WHAT THIS TASK INVOLVES
Rewrite the lines of the listing below starting at the line containing "Sản phẩm (367, 235)" and ending at the line containing "Điện thoại (159, 1604)", both included, keeping all other text on each line unchanged. Multiply every coordinate in the answers by 0.5 and round to whole numbers, with halves rounded up, and output only those lines.

————

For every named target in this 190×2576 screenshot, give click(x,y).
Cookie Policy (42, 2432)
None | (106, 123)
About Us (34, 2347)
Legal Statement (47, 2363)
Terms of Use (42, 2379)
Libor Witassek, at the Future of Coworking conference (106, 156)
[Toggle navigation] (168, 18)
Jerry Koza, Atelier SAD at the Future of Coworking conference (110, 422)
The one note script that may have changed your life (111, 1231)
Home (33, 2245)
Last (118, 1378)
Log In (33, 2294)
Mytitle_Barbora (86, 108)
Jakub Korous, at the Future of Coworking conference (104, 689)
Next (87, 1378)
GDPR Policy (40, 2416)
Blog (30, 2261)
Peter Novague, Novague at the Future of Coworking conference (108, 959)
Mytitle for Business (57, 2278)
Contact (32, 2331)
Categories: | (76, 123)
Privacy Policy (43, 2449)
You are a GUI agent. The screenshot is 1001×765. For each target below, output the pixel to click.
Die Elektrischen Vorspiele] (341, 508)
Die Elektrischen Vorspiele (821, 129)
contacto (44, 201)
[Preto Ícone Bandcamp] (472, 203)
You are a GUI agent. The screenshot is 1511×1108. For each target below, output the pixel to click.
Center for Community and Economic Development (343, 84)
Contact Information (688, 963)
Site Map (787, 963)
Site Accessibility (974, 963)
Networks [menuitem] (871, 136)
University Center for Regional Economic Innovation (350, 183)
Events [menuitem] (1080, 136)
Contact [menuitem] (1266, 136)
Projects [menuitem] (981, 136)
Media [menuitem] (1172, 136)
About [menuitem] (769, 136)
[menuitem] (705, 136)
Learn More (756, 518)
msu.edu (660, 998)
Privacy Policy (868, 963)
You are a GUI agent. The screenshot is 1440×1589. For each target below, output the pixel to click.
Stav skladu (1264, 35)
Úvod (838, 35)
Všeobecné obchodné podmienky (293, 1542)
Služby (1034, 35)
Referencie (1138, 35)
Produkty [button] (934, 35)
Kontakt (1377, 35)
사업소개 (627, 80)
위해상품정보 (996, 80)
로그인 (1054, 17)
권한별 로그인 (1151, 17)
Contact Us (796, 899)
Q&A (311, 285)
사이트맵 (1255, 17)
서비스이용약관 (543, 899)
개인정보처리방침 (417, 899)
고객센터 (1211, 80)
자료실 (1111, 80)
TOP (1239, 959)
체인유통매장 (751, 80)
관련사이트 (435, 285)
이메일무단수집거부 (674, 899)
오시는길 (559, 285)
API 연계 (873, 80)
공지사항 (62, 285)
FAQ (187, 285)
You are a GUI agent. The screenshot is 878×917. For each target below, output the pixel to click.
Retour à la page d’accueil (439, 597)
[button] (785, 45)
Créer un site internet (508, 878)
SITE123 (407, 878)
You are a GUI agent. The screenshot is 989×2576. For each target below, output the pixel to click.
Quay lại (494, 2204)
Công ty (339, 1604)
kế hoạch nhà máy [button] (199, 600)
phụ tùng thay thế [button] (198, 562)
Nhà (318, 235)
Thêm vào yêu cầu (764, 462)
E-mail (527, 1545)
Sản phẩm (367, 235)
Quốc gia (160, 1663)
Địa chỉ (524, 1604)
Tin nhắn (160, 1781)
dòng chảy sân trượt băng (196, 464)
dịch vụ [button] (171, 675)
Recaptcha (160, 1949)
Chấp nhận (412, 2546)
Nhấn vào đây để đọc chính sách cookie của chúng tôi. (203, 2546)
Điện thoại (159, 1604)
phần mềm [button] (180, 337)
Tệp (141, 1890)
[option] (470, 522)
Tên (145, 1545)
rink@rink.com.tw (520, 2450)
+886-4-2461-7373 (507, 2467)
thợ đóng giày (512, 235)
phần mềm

————

ANSWER FOR THIS EXERCISE
Sản phẩm (184, 118)
Quốc gia (80, 832)
Địa chỉ (262, 802)
Tin nhắn (80, 891)
dòng chảy sân trượt băng (98, 232)
dịch vụ [button] (86, 338)
Recaptcha (80, 975)
Chấp nhận (206, 1273)
Nhấn vào đây để đọc chính sách cookie của chúng tôi. (102, 1273)
Điện thoại (80, 802)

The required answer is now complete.